The idea that voting should be encouraged, and voter registration simple, has been a touchstone of federal law for decades. That idea is now under assault by Republicans in statehouses across the country and, more recently, in the Trump Justice Department. On Monday, political appointees in Justice engineered an about-face in the government’s position on a key voting rights case before the Supreme Court, backing Ohio’s efforts to purge hundreds of thousands of infrequent voters from the state’s voter rolls. You read that right. According to Ohio’s Republican secretary of state, Jon Husted, who is now running for governor, it’s okay for a state to disqualify people from voting in the future if they haven’t voted in the recent past — specifically, in the past six years.

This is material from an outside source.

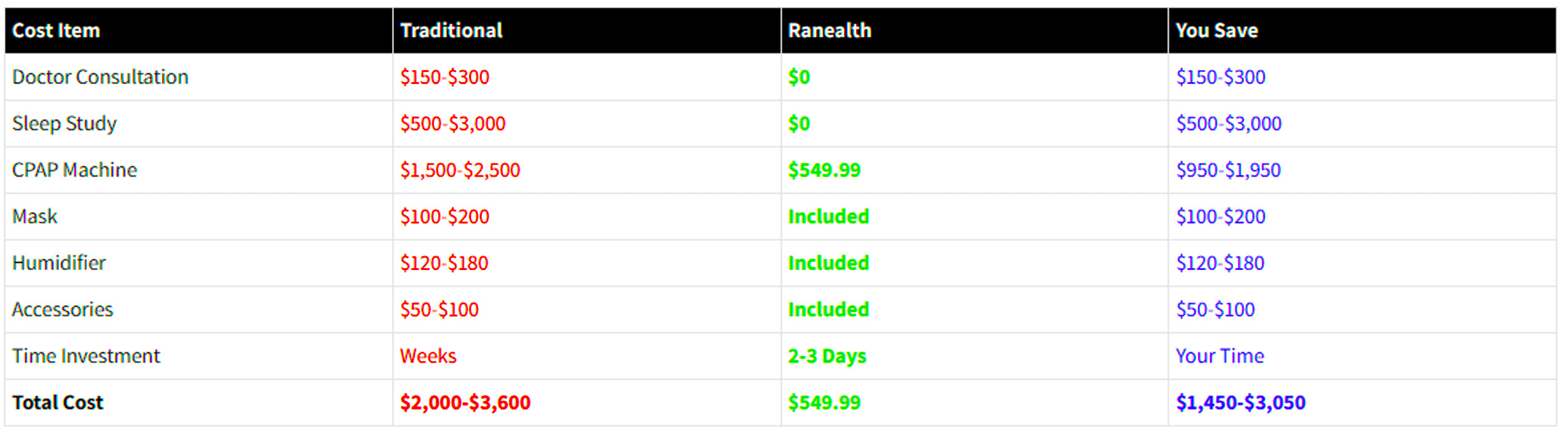Screen dimensions: 1568x438
Task: Select the Doctor Consultation row label
Action: coord(100,77)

Mr. Husted’s crusade in Ohio is one front in a nationwide GOP campaign to suppress voting generally, the calculation being that most of those kicked off voting lists will belong to Democratic-leaning constituencies, especially minorities and younger voters. Seeking loopholes in federal law, Mr. Husted and his counterparts are pressing their case for the ostensible purpose of combating voter fraud and maintaining electoral integrity.
Never mind that in-person voter fraud barely exists in the United States and that the integrity of the vast majority of American elections is very rarely in doubt. As the demographic challenges to Republican electoral prospects mount, they have redoubled attempts to retain power where they hold it not by broadening their appeal but by shrinking the electorate.